Hmm, I don't have permission to check this in etcd-io org.
Org → Settings → Actions → Runner groups → Default Large Runners
Hey Team - I believe this will require raising issue to kubernetes as etcd-io org is now managed under Kubernetes GitHub Enterprise account, for context please read:https://github.com/kubernetes/org/issues/4590
@jmhbnz thanks for quick update. Last time, I remember that we have 3 large runners: 4 cores, 8 cores and 16 cores. Read that issue mentioned, the runners had been shutdown during migration. So I believe it has been deleted. If we still need 16 cores, we have to file cncf ticket to re-able it.

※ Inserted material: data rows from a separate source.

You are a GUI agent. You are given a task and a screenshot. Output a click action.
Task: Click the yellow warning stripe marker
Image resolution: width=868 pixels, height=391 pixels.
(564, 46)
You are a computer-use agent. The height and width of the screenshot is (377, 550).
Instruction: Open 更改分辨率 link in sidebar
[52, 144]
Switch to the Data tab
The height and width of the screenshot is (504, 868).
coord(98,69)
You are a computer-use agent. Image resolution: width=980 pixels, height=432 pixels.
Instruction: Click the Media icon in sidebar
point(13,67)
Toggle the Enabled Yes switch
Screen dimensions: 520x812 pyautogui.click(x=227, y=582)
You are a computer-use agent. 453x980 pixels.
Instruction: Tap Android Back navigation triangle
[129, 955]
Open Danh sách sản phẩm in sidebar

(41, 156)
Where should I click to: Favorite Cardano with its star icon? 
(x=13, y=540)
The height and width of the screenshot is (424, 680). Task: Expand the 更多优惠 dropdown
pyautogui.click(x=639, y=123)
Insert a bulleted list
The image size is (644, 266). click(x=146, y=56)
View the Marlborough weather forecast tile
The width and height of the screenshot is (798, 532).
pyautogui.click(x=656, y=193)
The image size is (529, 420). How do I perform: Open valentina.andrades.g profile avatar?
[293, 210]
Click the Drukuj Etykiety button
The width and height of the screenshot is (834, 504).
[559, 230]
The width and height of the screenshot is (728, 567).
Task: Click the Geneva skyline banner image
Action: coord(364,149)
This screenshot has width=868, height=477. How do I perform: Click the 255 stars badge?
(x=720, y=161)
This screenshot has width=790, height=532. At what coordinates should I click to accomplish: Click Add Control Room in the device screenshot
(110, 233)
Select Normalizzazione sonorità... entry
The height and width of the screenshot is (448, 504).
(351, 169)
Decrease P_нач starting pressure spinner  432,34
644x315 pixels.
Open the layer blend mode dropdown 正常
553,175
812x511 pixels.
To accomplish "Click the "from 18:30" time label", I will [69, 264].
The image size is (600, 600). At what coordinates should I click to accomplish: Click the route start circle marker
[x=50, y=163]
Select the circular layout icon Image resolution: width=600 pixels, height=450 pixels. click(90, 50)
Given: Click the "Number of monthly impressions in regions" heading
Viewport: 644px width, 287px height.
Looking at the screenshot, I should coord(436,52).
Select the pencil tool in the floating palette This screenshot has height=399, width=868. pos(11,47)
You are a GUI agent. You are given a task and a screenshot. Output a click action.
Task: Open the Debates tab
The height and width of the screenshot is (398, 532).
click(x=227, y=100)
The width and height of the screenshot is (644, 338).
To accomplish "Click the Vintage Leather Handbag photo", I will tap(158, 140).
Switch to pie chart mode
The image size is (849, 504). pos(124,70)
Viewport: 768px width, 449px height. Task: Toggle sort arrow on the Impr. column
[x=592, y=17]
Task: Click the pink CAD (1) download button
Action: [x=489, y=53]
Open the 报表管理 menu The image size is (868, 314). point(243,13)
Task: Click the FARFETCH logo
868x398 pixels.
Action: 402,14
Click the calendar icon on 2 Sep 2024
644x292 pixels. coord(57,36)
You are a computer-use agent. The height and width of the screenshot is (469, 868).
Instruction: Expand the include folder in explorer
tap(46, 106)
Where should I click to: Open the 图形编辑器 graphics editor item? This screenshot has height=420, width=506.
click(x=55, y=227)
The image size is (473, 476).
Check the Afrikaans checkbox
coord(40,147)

We only have ubuntu-latest-8-cores enabled for bbolt for now.
Yes, if we run them sequentially, it will take about one hour to complete the job. Is that acceptable?
Have you confirmed that (run them sequentially)? It takes about 50m for the existing tests/coverage test, so one hour might be accepted.
Have you confirmed that (run them sequentially)? It takes about 50m for the existing tests/coverage test, so one hour might be accepted.
But I have no any objection if anyone wants to request a 16 core runner :)
It takes about one hour to run the benchmarks sequentially: https://github.com/etcd-io/bbolt/actions/runs/9087376452
If this is acceptable, we can roll it out with 8-core runners. However, I still wonder if the Prow infra would better fit this.
If this is acceptable, we can roll it out with 8-core runners. However, I still wonder if the Prow infra would better fit this.
Thanks. It's accepted to me. We can add it into github workflow firstly, and consider migrating to Prow later.
I'll clean up the code and mark the other PR ready for review.
Thanks @mrueg for initiating the change, and the final implementation was completed by @ivanvc in https://github.com/etcd-io/bbolt/pull/750
Thanks @ivanvc for getting the change in!